Great news, everyone! Our game has been successfully greenlit! Thank you to everyone who voted and helped make this happen for us. Valve reached out to us by email and said that they're also going to send us a free HTC Vive Pre. Wow. Wow, wow wow. Our friends Ryan and Vic went to the VR Vision Summit earlier this month and got two Vives. Yesterday they decided to donate their old one to us, and I've been spending the afternoon trying to get it up and running. After we got the good news, we invited our fellow devs from upstairs to come down and celebrate with us with cupcakes and champagne!
I suppose that since I'm making announcements right now, we also had a really big development last week. Nothing has been finalized, but we're going to have a partnership with Leap Motion. They love our game and want to try it out asap, and they're looking to put together an indie game bundle which has high quality titles featuring their hardware -- and they want to put our game into that bundle! Again, nothing has been finalized on either side, but this is also a big deal for us. Once we sign contracts for partnership and make things formal, I'll make a much more formal announcement and send out a press release.
This is a moment for us to celebrate, but there's going to be a lot of hard work coming in the next month. There's going to be a lot of late nights in the office to get this done on time and to a high degree of quality and polish. People are going to expect this game to be great, so we can't let anyone down!
Greenlight Stats:
Our greenlight campaign began about a week ago on Friday afternoon and was in greenlight status for about 10 days. Within those ten days, we had 6,352 unique visitors to our greenlight page, 2,712 "yes" votes (59%), 1,594 "no" votes (35%), and were ranked #31 out of 2,150 games in greenlight. Our game also received 109 comments, (about 5 were mine). A huge majority of the comments were positive, but there were also some negative ones, and some with constructive criticism. Overall, we did very well! A huge majority of the credit goes to the hard work Dan, Peter, Cody and Ruben put in. I'm very happy with our outcome, but am still wary about our future prospects. What's really going to matter is our sales figures after release, which will be dependent on our marketing efforts, discoverability, and quality & replayability of our game. The plan is to use any money we get to pay our bills, grow our staff (very slowly), and let us continue making great VR games.
Screwing with software pirates?
I also had an interesting idea in the shower this morning in regards to piracy. I know there are some people who are going to pirate our game. That's inevitable.
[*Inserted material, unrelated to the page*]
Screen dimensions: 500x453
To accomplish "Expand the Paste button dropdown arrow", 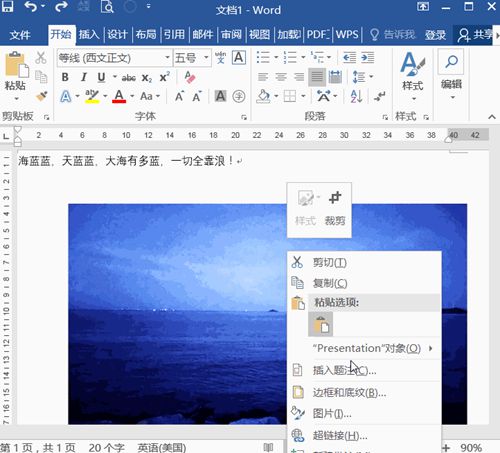I will coord(16,99).
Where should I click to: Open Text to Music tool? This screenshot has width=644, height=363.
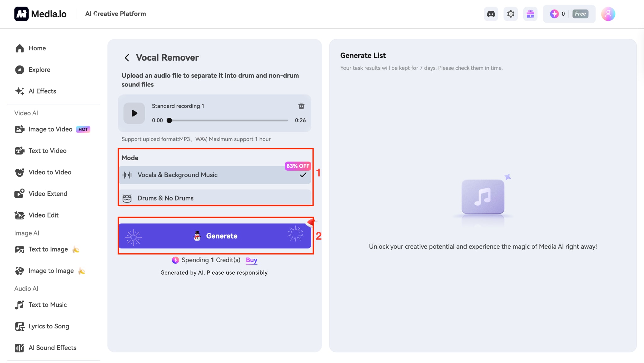point(47,305)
Some other game devs have actually released builds to the pirate community which seem playable but have a severe draw back which you only discover later in the game. Game Dev Tycoon had an interesting approach, where the games the player releases don't make any money because people pirate your game instead. I love the irony. I was thinking that along those same lines, we'd have a "pirate build", where we put a black eye patch over the characters head and black out one of the eye lenses in the VR headset. On top of that, we'd play "pirate music" and a chorus of "arrrr matey!" and "shiver me timbers!" every time the player does something, and we'd introduce some game breaking bugs (you're not throwing fireballs, you're throwing rum barrels!). If a player complains about this in the forums, we'd just point them to the store purchase page and tell them to buy the actual game. Then, we just release a bunch of bullshit broken variations of the game on the pirate channels to saturate search results, so when people do a search for our game on bittorrent, they don't know if they're downloading a legit version or a bullshit version, and we just keep saturating the pirate channels with our bullshit so that pirates don't know which versions to trust.
Congratulations on greenlight. Whilst the piracy idea might sound fun, my personal recommendation is don't even bother doing it except as a paid DLC. Also releasing game breaking bugs into pirate downloads is a good way to potentially generate a disrespect for your organisation's ability to release a bug-free game, this would spill out into the larger gaming community i.e. not a good source of PR for potential paying clients.